• **Exercise details**
Copy out every line from the one containing "Open the Projects tab" through the end of the records, inclusive, leaving all text as it is except the click coordinates. Multiply each of those coordinates by 2 and round to whole numbers, with halves rounding up.

:::

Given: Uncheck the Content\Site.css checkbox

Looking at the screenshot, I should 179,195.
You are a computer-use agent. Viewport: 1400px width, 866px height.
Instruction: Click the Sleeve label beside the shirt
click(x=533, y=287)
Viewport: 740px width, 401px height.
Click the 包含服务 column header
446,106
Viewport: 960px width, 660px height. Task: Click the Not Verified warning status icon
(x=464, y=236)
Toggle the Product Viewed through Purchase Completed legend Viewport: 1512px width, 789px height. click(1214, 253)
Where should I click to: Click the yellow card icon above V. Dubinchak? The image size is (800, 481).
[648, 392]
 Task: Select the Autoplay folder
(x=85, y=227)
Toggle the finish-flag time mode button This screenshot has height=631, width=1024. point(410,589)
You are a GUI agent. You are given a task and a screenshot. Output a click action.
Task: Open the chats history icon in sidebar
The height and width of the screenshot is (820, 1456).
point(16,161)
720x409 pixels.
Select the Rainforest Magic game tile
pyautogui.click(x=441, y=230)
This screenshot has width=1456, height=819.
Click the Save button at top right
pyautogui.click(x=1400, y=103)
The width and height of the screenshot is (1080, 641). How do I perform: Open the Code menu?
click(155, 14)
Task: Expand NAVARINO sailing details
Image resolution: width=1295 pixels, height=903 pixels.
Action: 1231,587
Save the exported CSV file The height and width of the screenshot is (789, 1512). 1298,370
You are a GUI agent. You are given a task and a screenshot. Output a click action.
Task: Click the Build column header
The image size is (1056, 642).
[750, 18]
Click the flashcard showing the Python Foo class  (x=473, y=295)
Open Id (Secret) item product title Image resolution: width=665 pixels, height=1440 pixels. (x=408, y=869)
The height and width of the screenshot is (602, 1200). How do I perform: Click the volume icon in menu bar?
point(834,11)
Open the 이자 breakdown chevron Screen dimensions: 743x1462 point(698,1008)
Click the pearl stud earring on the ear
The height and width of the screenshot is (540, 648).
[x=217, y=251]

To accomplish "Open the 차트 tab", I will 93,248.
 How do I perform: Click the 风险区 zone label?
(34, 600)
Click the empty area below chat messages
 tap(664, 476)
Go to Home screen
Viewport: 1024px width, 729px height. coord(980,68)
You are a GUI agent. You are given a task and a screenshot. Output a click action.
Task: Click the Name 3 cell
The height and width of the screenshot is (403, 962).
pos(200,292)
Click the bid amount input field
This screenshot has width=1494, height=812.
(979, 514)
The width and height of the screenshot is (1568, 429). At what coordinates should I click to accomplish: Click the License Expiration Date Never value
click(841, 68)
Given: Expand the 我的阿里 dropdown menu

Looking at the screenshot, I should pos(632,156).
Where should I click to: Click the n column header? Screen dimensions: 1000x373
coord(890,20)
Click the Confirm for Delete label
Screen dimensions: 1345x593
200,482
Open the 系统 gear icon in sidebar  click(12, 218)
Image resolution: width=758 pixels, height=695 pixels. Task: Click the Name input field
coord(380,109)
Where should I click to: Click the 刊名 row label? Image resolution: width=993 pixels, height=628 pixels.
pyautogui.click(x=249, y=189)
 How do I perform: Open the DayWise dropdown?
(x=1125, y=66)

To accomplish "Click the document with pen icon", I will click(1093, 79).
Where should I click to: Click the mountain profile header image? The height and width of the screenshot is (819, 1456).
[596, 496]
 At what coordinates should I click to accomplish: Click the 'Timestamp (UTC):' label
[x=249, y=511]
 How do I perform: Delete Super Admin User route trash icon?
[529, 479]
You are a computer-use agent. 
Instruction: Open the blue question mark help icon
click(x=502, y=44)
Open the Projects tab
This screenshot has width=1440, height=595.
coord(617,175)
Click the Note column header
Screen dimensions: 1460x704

:::

• **Answer to the problem**
Open the Projects tab
This screenshot has width=1440, height=595.
coord(1234,350)
Click the Note column header
Screen dimensions: 1460x704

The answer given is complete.